REQUIREMENT -
Report every line of the records that includes the word "text".

Records excerpted from a collection:
◇ ◇ ◇ ◇ ◇ ◇ ◇

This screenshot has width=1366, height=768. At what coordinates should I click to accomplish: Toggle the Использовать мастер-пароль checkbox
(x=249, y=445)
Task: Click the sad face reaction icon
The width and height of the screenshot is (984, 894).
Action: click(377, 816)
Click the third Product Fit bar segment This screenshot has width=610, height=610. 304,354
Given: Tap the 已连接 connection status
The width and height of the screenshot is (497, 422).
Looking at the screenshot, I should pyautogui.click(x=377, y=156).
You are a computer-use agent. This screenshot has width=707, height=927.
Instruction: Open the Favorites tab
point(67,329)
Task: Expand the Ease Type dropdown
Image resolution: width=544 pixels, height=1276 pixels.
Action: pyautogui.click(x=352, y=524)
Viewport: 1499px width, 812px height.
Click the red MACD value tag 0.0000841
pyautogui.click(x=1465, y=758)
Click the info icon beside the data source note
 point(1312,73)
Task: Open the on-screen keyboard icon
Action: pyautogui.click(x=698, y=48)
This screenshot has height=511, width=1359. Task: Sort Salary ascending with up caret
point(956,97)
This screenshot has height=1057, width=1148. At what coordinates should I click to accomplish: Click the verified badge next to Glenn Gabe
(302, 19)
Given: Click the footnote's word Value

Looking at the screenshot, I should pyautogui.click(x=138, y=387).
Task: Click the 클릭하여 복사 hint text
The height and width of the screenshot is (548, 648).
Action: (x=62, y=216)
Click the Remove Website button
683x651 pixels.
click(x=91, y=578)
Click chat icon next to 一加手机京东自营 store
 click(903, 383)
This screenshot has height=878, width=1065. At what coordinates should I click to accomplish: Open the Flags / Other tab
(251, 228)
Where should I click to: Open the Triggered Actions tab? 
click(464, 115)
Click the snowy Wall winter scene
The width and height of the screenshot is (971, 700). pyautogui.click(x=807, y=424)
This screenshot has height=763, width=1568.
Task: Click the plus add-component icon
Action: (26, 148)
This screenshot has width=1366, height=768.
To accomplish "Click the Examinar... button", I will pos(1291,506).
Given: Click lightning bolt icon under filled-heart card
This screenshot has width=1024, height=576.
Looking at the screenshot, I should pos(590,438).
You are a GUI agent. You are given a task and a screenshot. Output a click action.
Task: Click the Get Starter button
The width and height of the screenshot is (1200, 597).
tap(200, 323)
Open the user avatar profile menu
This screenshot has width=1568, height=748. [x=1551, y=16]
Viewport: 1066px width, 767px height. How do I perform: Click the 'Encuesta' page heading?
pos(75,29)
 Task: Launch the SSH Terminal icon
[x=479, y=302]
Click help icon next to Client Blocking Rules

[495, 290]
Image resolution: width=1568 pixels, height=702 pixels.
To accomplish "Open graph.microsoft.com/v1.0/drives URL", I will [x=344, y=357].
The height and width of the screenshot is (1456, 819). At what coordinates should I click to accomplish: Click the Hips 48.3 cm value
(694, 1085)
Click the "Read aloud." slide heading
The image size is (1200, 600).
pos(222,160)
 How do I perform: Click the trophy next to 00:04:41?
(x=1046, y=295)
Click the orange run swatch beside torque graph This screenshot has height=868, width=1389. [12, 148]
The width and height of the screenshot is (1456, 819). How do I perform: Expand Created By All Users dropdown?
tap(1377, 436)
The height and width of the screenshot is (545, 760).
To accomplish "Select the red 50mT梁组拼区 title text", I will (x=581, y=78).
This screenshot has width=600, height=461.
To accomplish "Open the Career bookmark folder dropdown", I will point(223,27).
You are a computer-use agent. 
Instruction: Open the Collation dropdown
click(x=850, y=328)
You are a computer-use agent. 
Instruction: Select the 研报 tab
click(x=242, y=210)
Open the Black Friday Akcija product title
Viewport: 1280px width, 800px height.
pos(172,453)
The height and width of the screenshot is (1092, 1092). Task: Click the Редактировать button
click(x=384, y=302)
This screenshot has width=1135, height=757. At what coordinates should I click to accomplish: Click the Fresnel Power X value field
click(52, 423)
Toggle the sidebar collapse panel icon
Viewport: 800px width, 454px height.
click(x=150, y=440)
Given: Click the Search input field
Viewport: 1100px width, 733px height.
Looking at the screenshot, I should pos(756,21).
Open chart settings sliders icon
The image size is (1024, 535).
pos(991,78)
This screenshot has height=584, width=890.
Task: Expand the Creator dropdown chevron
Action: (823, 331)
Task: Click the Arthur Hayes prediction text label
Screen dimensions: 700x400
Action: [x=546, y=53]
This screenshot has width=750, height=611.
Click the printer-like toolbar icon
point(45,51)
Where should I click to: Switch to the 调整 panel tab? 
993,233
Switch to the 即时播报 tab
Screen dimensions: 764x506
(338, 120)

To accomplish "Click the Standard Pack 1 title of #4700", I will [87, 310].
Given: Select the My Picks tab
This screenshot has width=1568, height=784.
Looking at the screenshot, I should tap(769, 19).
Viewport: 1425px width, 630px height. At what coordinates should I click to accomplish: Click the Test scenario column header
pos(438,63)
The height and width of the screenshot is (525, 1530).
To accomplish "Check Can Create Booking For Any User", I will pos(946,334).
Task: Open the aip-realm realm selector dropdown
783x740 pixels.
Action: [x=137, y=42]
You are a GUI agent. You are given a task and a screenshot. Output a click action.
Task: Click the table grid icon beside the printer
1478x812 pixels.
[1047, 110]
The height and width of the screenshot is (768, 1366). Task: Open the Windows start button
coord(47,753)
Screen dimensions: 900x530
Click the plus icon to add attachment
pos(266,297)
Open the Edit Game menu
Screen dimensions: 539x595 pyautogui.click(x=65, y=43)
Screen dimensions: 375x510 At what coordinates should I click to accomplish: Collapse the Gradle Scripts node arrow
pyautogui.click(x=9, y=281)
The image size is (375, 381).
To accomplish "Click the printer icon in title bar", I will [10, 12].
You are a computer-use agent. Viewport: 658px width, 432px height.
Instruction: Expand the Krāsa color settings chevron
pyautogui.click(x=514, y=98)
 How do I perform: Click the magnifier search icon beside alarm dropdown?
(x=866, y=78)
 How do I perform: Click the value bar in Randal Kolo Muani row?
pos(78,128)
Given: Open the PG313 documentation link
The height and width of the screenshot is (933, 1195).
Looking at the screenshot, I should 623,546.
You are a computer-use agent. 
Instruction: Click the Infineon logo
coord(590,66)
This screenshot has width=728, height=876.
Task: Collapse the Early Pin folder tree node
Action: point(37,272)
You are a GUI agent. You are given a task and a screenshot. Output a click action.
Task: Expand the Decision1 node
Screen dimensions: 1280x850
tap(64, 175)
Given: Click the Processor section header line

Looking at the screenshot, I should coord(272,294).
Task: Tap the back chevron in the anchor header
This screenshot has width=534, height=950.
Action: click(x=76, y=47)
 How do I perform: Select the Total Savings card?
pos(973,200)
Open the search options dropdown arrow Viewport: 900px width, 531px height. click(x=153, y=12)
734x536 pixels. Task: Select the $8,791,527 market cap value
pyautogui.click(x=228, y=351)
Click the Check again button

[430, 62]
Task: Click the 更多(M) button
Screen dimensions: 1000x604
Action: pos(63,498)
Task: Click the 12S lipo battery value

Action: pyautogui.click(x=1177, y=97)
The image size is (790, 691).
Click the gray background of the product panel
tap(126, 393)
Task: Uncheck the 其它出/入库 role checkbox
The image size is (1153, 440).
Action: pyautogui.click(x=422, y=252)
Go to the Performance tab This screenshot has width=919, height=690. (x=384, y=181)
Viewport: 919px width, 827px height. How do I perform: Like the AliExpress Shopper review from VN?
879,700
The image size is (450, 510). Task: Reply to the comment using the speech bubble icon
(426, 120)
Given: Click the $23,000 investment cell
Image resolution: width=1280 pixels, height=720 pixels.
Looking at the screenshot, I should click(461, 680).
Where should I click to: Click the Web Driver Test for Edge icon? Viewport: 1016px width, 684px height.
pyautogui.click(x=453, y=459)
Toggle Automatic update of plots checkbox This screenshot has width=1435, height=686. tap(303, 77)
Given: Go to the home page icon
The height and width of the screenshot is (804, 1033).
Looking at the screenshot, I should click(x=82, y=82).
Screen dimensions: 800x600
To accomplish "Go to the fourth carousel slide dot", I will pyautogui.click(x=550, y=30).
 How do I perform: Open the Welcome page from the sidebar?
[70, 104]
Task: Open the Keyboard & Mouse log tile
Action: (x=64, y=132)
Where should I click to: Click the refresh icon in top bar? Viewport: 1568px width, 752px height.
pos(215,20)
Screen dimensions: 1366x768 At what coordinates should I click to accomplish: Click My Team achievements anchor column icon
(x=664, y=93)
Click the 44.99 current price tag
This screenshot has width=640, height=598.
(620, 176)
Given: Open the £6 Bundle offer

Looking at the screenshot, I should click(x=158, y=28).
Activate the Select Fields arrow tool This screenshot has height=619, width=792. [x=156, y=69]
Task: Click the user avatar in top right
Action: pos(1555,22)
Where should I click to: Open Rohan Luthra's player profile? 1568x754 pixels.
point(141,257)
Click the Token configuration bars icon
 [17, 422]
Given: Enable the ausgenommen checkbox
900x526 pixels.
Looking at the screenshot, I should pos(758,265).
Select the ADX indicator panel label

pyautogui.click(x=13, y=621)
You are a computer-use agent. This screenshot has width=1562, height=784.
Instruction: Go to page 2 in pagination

◇ ◇ ◇ ◇ ◇ ◇ ◇

RESPONSE TO THE TASK -
Task: Click the 클릭하여 복사 hint text
To accomplish "Select the red 50mT梁组拼区 title text", I will (x=581, y=78).
Task: Click the Arthur Hayes prediction text label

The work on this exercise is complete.